Dans le cadre du deuxième cycle des rapports périodiques dans les Etats arabes auquel la Tunisie a participé activement, la déclaration rétrospective de valeur universelle exceptionnelle du Site archéologique de Carthage a été rédigée puis adoptée par le Comité du Patrimoine Mondial à sa 34e session (Brasilia, 2010, décision 34 COM 8 E). Les conclusions de la section 2 du questionnaire de rapport périodique indiquent que l’intégrité et l’authenticité du bien ont été compromises par un certain nombre de facteurs négatifs, mais que les mesures ont été prises et que l'état de conservation du bien n'a pas subi d'impact notable.

c) Nouvelles informations

En date du 15 mars 2011, l’Etat partie a informé le Centre du patrimoine mondial qu’un décret-loi avait été promulgué le 10 mars 2011 par le Gouvernement provisoire de Tunisie, « annulant tous les déclassements abusifs ayant eu lieu par rapport au plan de classement originel ». Le 30 mars 2011, l’Etat partie a soumis au Centre du patrimoine mondial une carte indiquant les limites du Parc archéologique de Carthage comme demandé dans le cadre de l’Inventaire rétrospectif. Néanmoins, des compléments d’information sont nécessaires avant de pouvoir transmettre cette carte pour évaluation aux Organisations consultatives.

Analyse et conclusions du Centre du patrimoine mondial, de l’ICOMOS et de l’ICCROM

Le Centre du patrimoine mondial et les Organisations consultatives recommandent que le Comité du patrimoine mondial apprécie les efforts de l’Etat partie pour la conservation du bien et le félicite d’avoir annulé les décrets de déclassement pris ces dernières années. Ils souhaitent néanmoins attirer l’attention sur l’impact qu’ont pu avoir ces déclassements et par le développement urbain non réglementé qui a potentiellement affecté l’intégrité du bien ainsi que par l’absence de progrès dans l’achèvement du Plan de protection et de mise en valeur du bien (plan de gestion). Ils recommandent en particulier l’établissement urgent d’une zone tampon permettant de préserver cette intégrité.
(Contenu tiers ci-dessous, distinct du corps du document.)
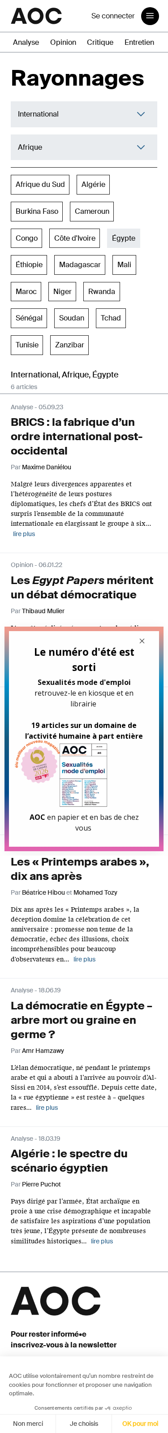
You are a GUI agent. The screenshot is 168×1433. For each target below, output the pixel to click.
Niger (62, 291)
Décision adoptée: 35 COM 7B.59

Le Comité du patrimoine mondial,

1. Ayant examiné le document WHC-11/35.COM/7B,

2. Prend note du rapport présenté par l'Etat partie et des informations fournies sur l'état de conservation du bien;

3. Accueille favorablement l'annulation des décrets de déclassement à l'intérieur du parc archéologique de Carthage Sidi Bou Saïd;

4. Encourage l'Etat partie à soumettre une demande de modification mineure des limites afin de définir une zone tampon suffisante pour préserver l'intégrité du bien et d'indiquer le cadre juridique de protection ;

5. Prie instamment l'Etat partie de compléter, d'adopter et de mettre en œuvre le Plan de protection et de mise en valeur du bien engagé depuis 1996;

6. Demande à l'Etat partie d'inviter une mission de suivi réactif conjointe Centre du patrimoine mondial/ICOMOS chargée d'évaluer l'état de conservation du bien et l'avancement du Plan de protection et de mise en valeur ;

7. Demande en outre à l'Etat partie de soumettre au Centre du patrimoine mondial, d'ici le 1er février 2012, un rapport actualisé sur l'état de conservation du bien et la mise en œuvre des recommandations ci-dessus, pour examen par le Comité du patrimoine mondial à sa 36e session en 2012.